Quanto aos estados-membros, onde a Alemanha pontifica, diz que manteve “inúmeras discussões com o governo alemão e numerosas pessoas interessadas no tema que diziam que, mesmo durante a guerra-fria, a Rússia nunca cortou o gás”, mostrando os poderes públicos, desta forma, uma indiferença, uma posição naif nas questões de soberania energética e de segurança de aprovisionamento. Em seu entender, países houve, como a Alemanha, que puseram “os ovos todos no mesmo cesto a saber na Rússia”.

Cada Estado-membro, no quadro do Tratado de funcionamento da UE, é livre e soberano de escolher as fontes de energia e a exploração dos recursos como bem entende. Não deve, contudo, tentar manipular, como tem acontecido, para excluir o nuclear do Plano Europeu, impedindo o desenvolvimento de toda uma fileira industrial, tão determinante ao desenvolvimento, designadamente através do impedimento de financiamentos europeus e tentar que, por exemplo, não se integre o hidrogénio de origem nuclear na directiva sobre energias renováveis (RED III), no que contou com o apoio de Portugal, entre outros países.

Para a Agência Internacional de Energia, o cenário de neutralidade do carbono prevê que a capacidade da energia nuclear a instalar no mundo duplicará até 2050 e terá “um papel importante para o objectivo zero de emissão” de carbono. A AIE reconhece, assim, um papel importante à energia nuclear na descarbonização da sociedade, ao lado das energias renováveis.

O G7 e a energia nuclear

O G7 inclui a Alemanha, Canadá, EUA, França, Itália, Japão e Reino Unido, os sete países, tidos como os mais industrializados do Planeta – um conceito algo discutível.

Reunido em Sapporo no norte do Japão, nos dias 15 e 16 de Abril último, o G7 analisou vários temas relativos à energia, não se comprometendo, por exemplo, com uma data para a eliminação gradual do carvão no sector da electricidade, apesar da grande pressão do Reino Unido, que apoiado pela França, avançou uma proposta para o ano de 2030, mas sem sucesso.

No campo da energia nuclear “formou-se”, quase diria, um G6, pois todos os países, com excepção da Alemanha, mostraram-se empenhados no desenvolvimento da energia nuclear, sendo o Japão, o país que mais tem defendido a mudança de política sobre a nuclear, uma vez que após Fukushima (2011) tinha decidido desligar paulatinamente os reactores. O Japão criou um programa de relançamento da nuclear, porque concluiu não conseguir fazer a transição energética sem o seu recurso.

Fatih Birol esteve presente nos debates deste G7.

De tudo quanto se disse, algumas ilações podem ser esboçadas.

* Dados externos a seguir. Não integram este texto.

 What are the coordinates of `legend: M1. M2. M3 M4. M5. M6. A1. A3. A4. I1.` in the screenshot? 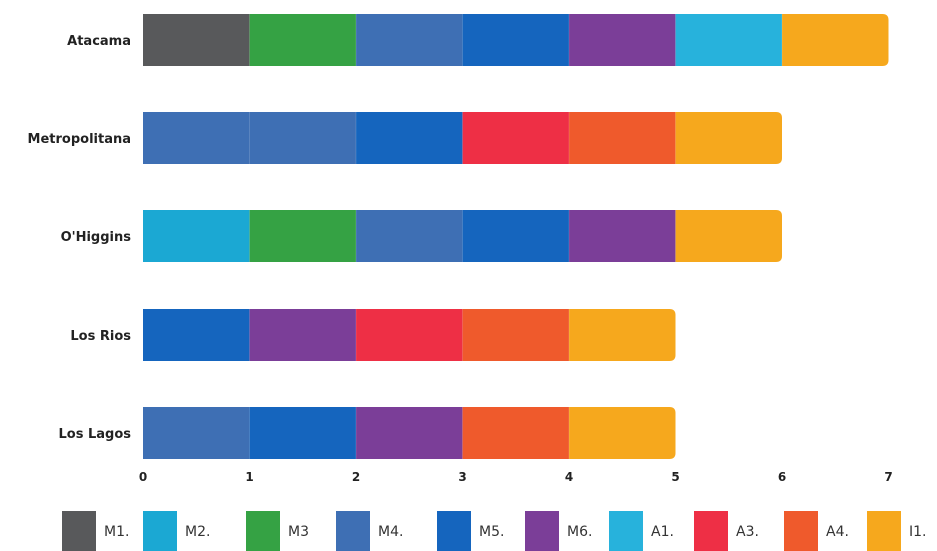 It's located at (494, 531).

  • A energia nuclear está a ganhar um papel de maior relevo na transição energética, embora, a nível da UE, esse reconhecimento esteja a enfrentar dificuldades acrescidas;
  • A União Europeia está cada vez mais dividida nesta matéria, tendo-se constituído o clube da nuclear que, neste momento, agrega 14 países;
  • A Alemanha continua na sua posição destrutiva e unilateral, a tentar boicotar a energia nuclear no “mix energético europeu”, agindo, desta forma, capturada por grupos económicos com grandes interesses nas energias renováveis que dominam e sabendo que, na nuclear, a sua tecnologia não é de primeiro nível.

Pensamos que este não é o caminho certo para uma política de energia sustentada na União Europeia. Pelo contrário, insistir nele pode levar a um cenário algo assustador para o Futuro da União Europeia.

Uma política energética concertada no seio da União, em que a energia nuclear faça parte da equação, em plano de igualdade com as renováveis, é futuro, independente das opções que cada país fizer.